Savage Cinema: 12 Movie Collection
April 7, 2010
William Grefe, Will Zens, Gus Trikonis,
Starring: Steve Alaimo, Willie Pastrano, Marty Robbins, John Ashley, Ross Hagen, Diane McBain, Chris Warfield, Sally Fraser, Karen Black, Fabian Forte, Dan Haggerty, John Alderman,
The folks at Mill Creek Entertainment have released a box set of 12 exploitation films from the 1960s and 1970s. Some of the films that are part of this eclectic collection include, The Wild Rebels (1967). After Rod Tillman crashes his stock-car during a race, the disillusioned driver sells off his gear (in a slightly awkward and uncomfortable scene), jams with a bar band (busting out a tune that would fit right in with the Stax label), hooks up with some boozy bikers known as Satans Angels, and runs afoul of the police – all in one day! Being a decent guy, Rod accepts their offer to go undercover and infiltrate the biker gang.
Hells on Wheels (1967) is another story focusing on stock-car racing. Marty and Dell are brothers involved in racing.
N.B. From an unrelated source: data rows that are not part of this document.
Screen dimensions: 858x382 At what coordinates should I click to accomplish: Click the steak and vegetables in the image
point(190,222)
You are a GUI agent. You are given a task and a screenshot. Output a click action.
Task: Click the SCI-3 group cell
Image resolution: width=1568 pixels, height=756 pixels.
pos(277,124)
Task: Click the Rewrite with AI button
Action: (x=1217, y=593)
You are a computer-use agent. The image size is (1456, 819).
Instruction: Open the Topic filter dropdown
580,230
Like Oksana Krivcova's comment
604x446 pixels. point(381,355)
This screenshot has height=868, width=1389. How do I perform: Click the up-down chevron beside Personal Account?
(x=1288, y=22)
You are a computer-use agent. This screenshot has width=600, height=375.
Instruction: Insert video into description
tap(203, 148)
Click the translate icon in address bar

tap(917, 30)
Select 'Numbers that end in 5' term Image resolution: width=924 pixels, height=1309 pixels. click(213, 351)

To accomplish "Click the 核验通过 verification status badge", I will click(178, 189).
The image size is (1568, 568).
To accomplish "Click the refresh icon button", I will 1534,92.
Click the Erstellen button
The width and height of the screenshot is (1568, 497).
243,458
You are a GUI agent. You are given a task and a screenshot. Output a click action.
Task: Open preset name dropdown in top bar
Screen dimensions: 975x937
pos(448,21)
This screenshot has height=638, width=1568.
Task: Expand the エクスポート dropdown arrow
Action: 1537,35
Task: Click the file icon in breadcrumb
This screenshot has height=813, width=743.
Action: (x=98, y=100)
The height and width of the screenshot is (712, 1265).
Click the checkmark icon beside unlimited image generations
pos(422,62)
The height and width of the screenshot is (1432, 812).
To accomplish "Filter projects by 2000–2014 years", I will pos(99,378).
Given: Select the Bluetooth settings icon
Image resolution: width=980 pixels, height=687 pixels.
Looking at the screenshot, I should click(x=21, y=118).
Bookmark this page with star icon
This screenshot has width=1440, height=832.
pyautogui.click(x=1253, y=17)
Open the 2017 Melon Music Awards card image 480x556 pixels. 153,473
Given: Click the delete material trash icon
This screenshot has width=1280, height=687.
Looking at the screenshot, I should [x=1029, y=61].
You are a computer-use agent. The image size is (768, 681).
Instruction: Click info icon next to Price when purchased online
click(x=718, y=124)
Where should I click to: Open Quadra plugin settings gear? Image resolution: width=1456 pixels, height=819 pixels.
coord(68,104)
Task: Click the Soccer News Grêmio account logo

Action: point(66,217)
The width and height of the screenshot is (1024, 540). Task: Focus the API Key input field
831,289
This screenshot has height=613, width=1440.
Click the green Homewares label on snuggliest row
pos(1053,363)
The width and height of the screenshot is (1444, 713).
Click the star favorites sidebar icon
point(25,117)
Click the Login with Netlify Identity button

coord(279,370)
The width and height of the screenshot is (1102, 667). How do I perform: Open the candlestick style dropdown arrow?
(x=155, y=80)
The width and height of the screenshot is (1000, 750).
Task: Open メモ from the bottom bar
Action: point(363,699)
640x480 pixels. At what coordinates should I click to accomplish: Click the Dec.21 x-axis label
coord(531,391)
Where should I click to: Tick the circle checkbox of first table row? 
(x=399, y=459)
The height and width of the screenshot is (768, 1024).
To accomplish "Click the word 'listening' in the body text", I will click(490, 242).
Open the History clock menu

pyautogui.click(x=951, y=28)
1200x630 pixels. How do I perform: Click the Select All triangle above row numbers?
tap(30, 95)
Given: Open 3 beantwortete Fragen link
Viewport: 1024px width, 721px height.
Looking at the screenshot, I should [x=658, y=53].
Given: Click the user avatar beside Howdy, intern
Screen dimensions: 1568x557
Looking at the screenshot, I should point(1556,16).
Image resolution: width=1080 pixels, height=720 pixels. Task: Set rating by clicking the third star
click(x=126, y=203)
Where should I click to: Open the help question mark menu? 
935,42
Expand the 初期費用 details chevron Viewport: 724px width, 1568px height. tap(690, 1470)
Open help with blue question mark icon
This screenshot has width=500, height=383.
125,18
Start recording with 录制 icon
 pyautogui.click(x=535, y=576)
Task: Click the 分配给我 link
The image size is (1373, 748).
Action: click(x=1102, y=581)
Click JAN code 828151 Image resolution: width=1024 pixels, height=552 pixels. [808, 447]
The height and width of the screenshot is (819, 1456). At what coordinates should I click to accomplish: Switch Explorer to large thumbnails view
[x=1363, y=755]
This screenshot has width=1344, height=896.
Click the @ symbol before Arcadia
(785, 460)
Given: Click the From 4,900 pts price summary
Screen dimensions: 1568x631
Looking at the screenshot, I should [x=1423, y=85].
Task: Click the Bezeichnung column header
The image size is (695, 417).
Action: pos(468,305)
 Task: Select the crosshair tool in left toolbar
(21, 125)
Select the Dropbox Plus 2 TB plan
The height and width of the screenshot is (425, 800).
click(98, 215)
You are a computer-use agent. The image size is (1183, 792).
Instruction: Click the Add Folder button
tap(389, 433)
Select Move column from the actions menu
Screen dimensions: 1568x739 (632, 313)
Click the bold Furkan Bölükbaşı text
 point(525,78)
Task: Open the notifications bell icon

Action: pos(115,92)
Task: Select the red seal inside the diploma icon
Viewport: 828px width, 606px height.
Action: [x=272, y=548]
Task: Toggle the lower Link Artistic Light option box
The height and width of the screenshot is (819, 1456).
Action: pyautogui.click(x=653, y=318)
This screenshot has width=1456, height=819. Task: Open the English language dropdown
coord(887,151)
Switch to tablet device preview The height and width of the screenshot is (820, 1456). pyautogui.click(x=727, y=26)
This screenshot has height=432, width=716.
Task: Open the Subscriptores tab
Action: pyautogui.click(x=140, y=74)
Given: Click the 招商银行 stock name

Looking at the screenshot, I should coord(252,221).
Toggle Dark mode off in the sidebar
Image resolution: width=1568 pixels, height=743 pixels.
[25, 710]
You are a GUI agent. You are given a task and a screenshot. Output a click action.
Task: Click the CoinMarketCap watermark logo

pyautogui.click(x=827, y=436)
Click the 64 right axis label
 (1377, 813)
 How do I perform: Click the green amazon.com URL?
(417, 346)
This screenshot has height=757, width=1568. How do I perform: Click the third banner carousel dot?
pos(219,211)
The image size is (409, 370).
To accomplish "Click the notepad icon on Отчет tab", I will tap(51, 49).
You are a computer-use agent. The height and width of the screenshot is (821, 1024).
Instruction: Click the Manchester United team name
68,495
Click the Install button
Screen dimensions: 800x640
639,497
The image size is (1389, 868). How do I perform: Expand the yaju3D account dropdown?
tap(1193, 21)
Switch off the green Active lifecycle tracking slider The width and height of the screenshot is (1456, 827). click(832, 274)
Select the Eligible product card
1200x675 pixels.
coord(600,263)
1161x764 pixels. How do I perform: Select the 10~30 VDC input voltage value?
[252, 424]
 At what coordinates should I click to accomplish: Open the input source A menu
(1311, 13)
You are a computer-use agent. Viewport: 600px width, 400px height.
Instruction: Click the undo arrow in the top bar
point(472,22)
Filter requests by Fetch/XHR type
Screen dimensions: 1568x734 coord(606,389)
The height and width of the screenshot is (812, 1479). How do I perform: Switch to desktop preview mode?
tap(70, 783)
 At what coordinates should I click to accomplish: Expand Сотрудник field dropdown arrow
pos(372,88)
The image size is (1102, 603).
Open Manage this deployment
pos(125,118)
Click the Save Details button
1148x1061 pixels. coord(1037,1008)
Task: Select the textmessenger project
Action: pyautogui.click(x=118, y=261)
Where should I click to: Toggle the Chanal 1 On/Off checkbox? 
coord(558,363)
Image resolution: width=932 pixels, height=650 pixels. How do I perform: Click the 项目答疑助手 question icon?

The former drives ‘em while the latter fixes ‘em. Dell resents living in the shadow of his flashier brother and aspires to be a driver himself. There is lots of snazzy footage of cars racing that is quite dynamic for such a low-budget film. Things pick up when an unscrupulous businessman takes advantage of the bitter sibling rivalry and recruits Dell to fix stock-cars for him.
The Sidehackers (1969) makes good use of freeze frames over the opening credits a la Sam Peckinpah as it chronicles the exciting world of sidehacking – the racing of dirt bikes with side cars. We get cheesy footage of a racer and his girlfriend frolicking in a field in slow motion. There is also plenty of exciting footage of bikes racing around a dirt track with their off-track exploits wedged between them. This mainly involves drinking beer and hanging with their buddies.
Less interesting is the horror film Dangerous Charter (1962) which involves three fishermen trying to make ends meet. During a fishing trip, they come across a mysterious ship floating out in the water. It seems to have been abandoned. What happened? Where did they go? Who cares?
Mixing things up a little is Little Laura and Big John (1973), which depicts the exploits of Florida-based criminal John Ashley and his girlfriend Laura (played by Karen Black) in the 1920s. They were friends as kids and she dreamed of being rich. They grew up and their friendship blossomed into something deeper. After accidentally killing someone and then trying to dispose of the body, John eludes the cops by hiding in the Everglades. For a period film it mystifies with its choices for music, a recurring funk instrumental that comes right out of the blue. It would be a ballsy, radical move if the film wasn’t so clumsily made.
Perhaps the most interesting film in this set is Pink Angels (1971) – here’s a concept we don’t get enough of: gay, cross-dressing biker gangs. The film begins with a surreal prologue and just gets stranger from there as if everyone responsible for it dropped acid while making it. You can see what they were shooting for: a transvestite version of Easy Rider (1969). Like Dennis Hopper’s film, there are plenty of musical interludes but with music by no one you’ve ever heard of before. This is one of those offbeat exploitation films that could only have come out of the 1970s. This has to be the most fey bunch of bikers ever put on film but also a lot of fun to watch. What a strange film!